RaySecur, a security imaging company with the world’s first DHS Safety Act-designated T-ray desktop scanner for mail and package threat detection, has been awarded a Phase II grant from the National Science Foundation (NSF) Small Business Innovation Research (SBIR) for $1 million to conduct research and development (R&D) on its 4D-AI threat detection software platform for MailSecur scanners. The artificial intelligence (AI) and machine learning (ML) capabilities will greatly enhance mail screening efficiency and enable custom detection features to flag threats and other items of interest unique to a particular organization.
The NSF grant funding is awarded to a select number of companies to support the research and development of deep technologies with the potential to transform their respective industries. RaySecur will use these funds to further develop and expand its AI threat detection software for T-ray image processing in the MailSecur mail scanner.
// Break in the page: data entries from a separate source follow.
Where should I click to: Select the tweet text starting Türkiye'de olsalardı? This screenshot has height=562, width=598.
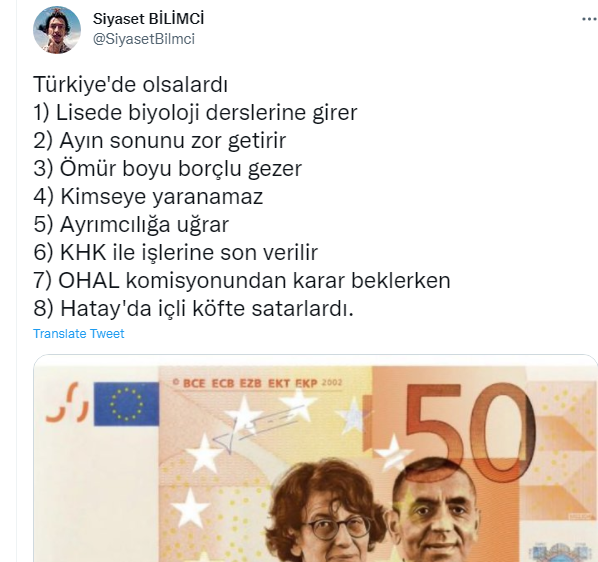click(242, 196)
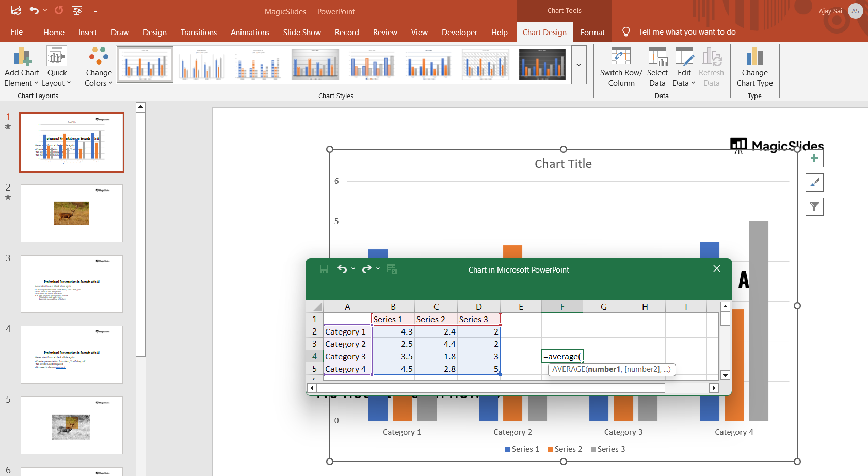
Task: Click the Tell me lightbulb icon
Action: (626, 32)
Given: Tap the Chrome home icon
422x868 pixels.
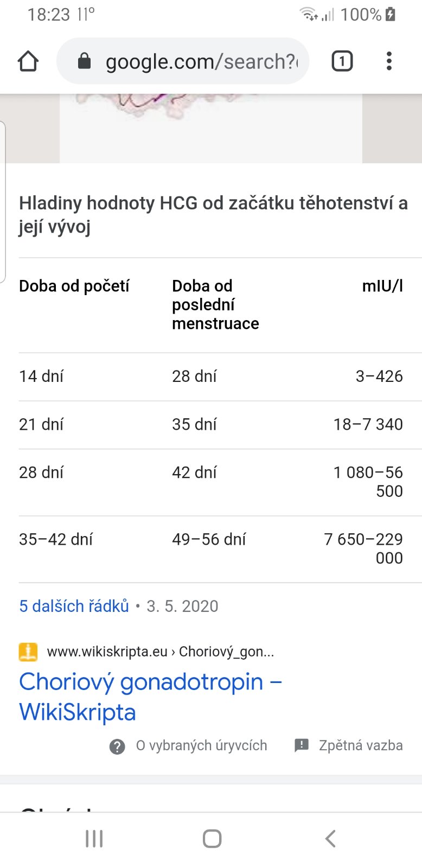Looking at the screenshot, I should pos(28,61).
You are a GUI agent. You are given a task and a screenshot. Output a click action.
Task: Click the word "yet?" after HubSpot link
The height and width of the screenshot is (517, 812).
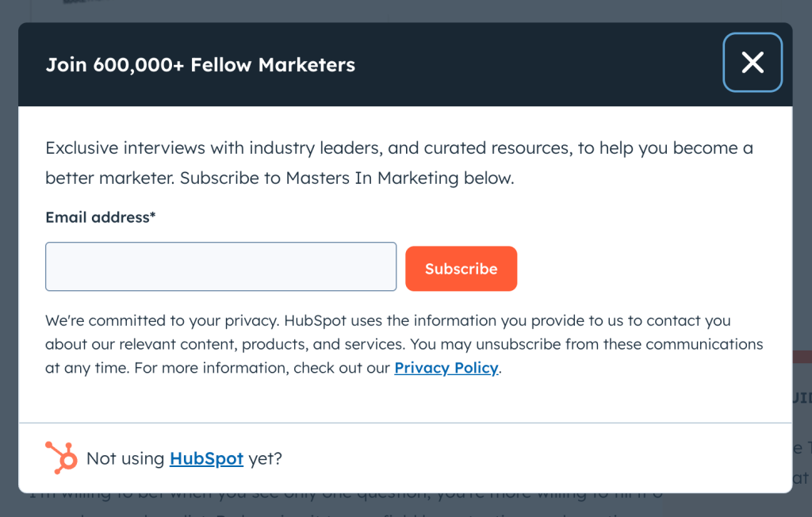(265, 458)
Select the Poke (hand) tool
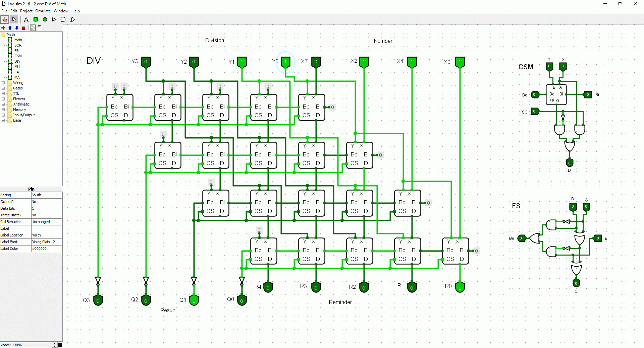The width and height of the screenshot is (644, 348). [x=5, y=19]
The AI platform ingests full-motion concealed T-ray mail imaging data combined with contextual information, like barcode tracking and optical character recognition, to help users better understand an item’s potential risk and enhance threat detection.
“We greatly appreciate the NSF’s continued support, which highlights the cutting-edge work our technical teams are doing to push the limits of AI applied to real-time T-ray imaging data,” said Alex Sappok, Ph.D., CEO, RaySecur. “Since MailSecur users are often non-security experts, this technology will help them to better identify real threats and hoaxes – better protecting their peers and the business from potentially million-dollar shutdowns – while also providing more situational context to emergency responders on the scene.”
MailSecur is a desktop scanner that intercepts and detects mail and package threats with 4D dynamic real-time imaging. It is the first of its kind to receive Department of Homeland Security (DHS) designation as a Qualified Anti-Terrorism Technology (QATT) under the DHS Safety Act. Unlike X-rays, which emit harmful radiation and require safety inspections and trained operators, MailSecur uses safe T-rays, or mmWaves. It requires no special training and is 300X more sensitive than X-rays at detecting powders or liquids, which comprise most mail security threats. Each scanner is connected to a RaySecur private wireless network with direct one-touch remote access to trained military Explosive Ordnance Disposal (EOD) professionals that assist MailSecur users as they work to resolve a threat.
“NSF is proud to support the technology of the future by thinking beyond incremental developments and funding the most creative, impactful ideas across all markets and areas of science and engineering,” said Andrea Belz, Division Director of the Division of Industrial Innovation and Partnerships at NSF. “With the support of our research funds, any deep technology startup or small business can guide basic science into meaningful solutions that address tremendous needs.”